The transverse transistor Ts 1 is activated as soon as the voltage drop across the electronic choke section threatens to drop below 1.8 V. A current then sets in from 0 V, via resistor R 2 , emitter-base section of transverse transistor Ts 1 , resistor R 3 , diode D 2 , collector-emitter section of series transistor Ts 3 and emitter resistor R 5 after - 48 V of the voltage source. Over the more or less conductive controlled emitter-collector path of the transverse transistor Ts 1 , a current is used which controls the control transistor Ts 2 to such an extent via the resistor R 4 that only enough base current remains for the series transistor Ts 3 that on the series connection of its emitter-collector path with the emitter resistor R 5 results in a voltage drop in the required amount of 1.8 V.

This DC voltage drop, regardless of the load current, kept constant.

This fulfills the task of low-impedance direct current and a wide current range. The AC voltage occurring at the a wire, superimposed on the DC voltage, for example speech levels or data tones, is of course not to be covered by the regulation described; on the contrary, it should not be influenced by the electronic choke. For this, the controlled system must be ineffective in the frequency range of interest. This causes the filter capacitor C 1 or C 1 ' and a second filter capacitor C 2 or C 2' between the collector of the transverse transistor Ts 1 and -48 V according to FIG. 2. Characterized in that the first filter capacitor C 1 at the emitter of the series transistor Ts 3 is switched instead of at -48 V, a favorable negative current feedback is additionally effected.
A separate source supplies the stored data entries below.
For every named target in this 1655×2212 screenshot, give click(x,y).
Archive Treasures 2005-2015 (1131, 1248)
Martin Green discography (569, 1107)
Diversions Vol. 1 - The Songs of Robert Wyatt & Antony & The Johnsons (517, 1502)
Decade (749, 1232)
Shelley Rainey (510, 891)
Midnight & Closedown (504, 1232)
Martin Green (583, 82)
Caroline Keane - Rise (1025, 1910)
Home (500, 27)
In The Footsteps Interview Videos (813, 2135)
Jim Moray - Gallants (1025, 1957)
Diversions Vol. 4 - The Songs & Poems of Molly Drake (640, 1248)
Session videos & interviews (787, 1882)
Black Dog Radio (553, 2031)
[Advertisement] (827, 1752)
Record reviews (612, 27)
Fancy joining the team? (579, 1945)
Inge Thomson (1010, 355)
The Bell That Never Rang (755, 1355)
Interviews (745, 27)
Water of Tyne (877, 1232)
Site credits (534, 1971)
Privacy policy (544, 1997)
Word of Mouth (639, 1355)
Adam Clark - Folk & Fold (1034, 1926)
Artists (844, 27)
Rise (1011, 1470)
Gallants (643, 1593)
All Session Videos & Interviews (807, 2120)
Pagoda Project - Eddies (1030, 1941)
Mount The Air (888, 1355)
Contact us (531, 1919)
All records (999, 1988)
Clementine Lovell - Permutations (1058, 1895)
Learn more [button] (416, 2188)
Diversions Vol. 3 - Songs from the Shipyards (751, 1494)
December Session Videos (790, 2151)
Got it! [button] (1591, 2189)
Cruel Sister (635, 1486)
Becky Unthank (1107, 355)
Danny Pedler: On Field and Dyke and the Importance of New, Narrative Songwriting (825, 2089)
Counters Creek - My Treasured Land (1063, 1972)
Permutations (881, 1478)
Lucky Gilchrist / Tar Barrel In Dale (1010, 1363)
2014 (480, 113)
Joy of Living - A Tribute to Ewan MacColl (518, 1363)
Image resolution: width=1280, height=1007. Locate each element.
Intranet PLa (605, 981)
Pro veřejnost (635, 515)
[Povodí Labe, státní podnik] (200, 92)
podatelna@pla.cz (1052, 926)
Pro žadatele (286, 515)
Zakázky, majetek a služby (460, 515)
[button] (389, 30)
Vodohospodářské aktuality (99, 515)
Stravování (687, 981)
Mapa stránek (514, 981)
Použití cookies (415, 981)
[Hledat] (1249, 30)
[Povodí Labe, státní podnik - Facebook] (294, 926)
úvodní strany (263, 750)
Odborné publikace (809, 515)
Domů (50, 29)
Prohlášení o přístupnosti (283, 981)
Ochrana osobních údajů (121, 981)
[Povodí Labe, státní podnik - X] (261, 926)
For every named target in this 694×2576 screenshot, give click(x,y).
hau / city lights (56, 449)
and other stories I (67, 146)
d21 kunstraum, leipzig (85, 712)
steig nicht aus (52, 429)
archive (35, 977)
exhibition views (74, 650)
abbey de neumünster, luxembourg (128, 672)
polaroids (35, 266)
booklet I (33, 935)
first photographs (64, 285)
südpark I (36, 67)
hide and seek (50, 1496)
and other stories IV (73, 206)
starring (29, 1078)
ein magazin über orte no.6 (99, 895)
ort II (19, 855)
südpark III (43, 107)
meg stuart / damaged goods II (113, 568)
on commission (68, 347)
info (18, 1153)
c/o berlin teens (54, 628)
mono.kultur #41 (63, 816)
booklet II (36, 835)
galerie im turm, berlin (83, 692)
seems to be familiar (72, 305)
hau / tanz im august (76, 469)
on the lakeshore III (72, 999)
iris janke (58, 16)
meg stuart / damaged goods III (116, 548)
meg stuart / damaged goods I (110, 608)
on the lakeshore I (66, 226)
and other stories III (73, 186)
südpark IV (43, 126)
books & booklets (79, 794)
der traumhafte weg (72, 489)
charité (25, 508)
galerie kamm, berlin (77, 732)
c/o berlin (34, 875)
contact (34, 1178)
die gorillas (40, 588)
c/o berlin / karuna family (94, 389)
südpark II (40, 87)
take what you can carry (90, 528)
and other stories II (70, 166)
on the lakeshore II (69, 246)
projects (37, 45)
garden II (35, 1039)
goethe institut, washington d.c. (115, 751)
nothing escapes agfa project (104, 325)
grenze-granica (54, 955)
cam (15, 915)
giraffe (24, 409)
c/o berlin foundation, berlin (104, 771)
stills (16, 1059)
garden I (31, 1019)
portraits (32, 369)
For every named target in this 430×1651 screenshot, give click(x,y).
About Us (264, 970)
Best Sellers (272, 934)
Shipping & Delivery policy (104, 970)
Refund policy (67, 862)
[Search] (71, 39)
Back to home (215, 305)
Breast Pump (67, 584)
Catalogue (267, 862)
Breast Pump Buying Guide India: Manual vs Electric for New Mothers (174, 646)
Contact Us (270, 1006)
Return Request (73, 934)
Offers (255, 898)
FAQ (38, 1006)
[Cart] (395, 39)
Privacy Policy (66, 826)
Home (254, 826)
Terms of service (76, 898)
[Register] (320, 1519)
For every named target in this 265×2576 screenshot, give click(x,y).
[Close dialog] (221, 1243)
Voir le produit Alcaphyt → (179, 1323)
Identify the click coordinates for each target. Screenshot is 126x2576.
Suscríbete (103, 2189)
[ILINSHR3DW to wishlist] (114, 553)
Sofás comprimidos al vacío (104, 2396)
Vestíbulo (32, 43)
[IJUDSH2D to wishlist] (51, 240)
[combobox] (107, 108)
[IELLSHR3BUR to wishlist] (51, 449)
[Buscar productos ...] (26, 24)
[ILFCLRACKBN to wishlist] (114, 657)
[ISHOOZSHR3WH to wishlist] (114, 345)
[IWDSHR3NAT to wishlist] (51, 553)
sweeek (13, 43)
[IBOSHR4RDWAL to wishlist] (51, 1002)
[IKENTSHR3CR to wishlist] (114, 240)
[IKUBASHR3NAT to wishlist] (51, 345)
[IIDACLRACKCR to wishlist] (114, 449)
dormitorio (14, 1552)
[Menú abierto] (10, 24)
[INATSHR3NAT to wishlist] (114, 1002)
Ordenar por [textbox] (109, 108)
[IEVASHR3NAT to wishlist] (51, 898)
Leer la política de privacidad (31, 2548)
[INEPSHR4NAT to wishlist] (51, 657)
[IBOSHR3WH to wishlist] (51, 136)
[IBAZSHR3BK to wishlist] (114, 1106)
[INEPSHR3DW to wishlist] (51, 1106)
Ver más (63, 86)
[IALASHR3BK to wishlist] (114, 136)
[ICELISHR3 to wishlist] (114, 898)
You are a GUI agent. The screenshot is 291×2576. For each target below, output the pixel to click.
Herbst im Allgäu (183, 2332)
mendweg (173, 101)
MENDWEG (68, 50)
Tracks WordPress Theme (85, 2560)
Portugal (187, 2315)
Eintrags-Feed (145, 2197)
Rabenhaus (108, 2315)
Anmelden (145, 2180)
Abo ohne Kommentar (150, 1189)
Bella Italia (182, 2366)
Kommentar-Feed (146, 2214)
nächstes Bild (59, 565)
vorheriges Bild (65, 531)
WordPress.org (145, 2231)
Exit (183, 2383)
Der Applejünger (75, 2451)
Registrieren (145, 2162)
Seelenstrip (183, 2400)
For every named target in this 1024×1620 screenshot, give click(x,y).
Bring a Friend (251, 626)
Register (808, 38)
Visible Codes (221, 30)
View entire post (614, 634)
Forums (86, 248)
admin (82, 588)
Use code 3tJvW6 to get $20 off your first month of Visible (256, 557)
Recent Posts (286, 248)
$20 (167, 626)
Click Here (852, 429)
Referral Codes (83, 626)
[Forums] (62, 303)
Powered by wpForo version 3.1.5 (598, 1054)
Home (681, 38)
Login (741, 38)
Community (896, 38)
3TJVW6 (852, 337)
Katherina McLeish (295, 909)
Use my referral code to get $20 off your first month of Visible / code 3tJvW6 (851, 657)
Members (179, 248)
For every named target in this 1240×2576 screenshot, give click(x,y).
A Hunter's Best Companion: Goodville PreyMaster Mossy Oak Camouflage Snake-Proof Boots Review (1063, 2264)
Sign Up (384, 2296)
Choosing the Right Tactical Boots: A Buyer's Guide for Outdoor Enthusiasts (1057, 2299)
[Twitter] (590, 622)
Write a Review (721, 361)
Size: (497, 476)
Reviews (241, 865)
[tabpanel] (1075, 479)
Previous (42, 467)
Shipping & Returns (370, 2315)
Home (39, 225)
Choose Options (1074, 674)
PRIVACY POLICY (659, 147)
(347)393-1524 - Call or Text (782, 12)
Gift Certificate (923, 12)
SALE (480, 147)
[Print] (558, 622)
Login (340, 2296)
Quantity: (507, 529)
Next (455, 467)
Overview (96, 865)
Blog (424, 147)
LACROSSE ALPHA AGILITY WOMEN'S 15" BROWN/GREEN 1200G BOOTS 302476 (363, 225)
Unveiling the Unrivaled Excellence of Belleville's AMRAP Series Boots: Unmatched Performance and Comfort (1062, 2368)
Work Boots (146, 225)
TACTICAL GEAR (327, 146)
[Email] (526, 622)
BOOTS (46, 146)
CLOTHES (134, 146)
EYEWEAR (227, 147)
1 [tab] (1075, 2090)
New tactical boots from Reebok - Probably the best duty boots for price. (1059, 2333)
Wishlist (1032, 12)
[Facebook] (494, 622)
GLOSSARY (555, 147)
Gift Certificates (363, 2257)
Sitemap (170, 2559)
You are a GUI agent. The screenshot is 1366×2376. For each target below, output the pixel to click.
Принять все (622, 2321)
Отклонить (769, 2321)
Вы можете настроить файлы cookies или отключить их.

The circuit also has the desired short-circuit strength if the emitter resistor R 5 of the series transistor Ts 3 is correctly dimensioned. Then the voltage drop across R 5, for example at a load current of 330 mA, reaches the threshold voltage of the base-emitter path of the control transistor Ts 2 . This then becomes even more low-resistance and reduces the base current of the first series transistor Ts 3 , as a result of which the load current is limited to 330 mA.

If the power loss of the series transistor Ts 3 is to be kept small in the event of an overload, a decreasing current limitation is advantageously used. This is achieved according to claim 3 by connecting the base of the control transistor Ts 2 via a series connection of a resistor R 7 and a further Zener diode D 3 to the a wire of the line ( FIG. 2). This dashed-dotted current path has the known effect that after reaching the load current limit of 330 mA and exceeding the Zener voltage of the Zener diode D 3, the load current is greatly reduced or, if R 7 is appropriately dimensioned, completely decreases.

The diode D 2 prevents an inadmissibly high reverse voltage from reaching the base of the transverse transistor Ts 1 in the event of an overload.

This also largely describes FIG. 2.

Fig. 2 shows the symmetrical structure of the feed device according to the invention with two dashed edged electronic chokes each between a wire and a pole of the voltage source. Both chokes have the same arrangements, but the corresponding transistors are each of the complementary type, that is, the series transistor Ts 3 between a wire and -48 V in the right part is of the npn type, while the corresponding series transistor Ts 3 ' in the left part between b wire and 0 V of the pnp type. In addition, the diodes corresponding to each other are reversed (see D 1 and D 1 ' , D 2 and D 2' , D 3 and D 3 ' ). FIG. 2 also shows a transformer for decoupling or coupling the low frequency NF from or into the two-wire line. This transformer U contains two symmetrical primary windings, which are connected in series between the two wires and are connected to one another by a coupling capacitor Cx . In this case, it is advisable not to connect the diode D 2 directly to the a wire (shown in dotted lines) but to the coupling capacitor Cx (shown in broken lines), which causes the controlled system to be screened further.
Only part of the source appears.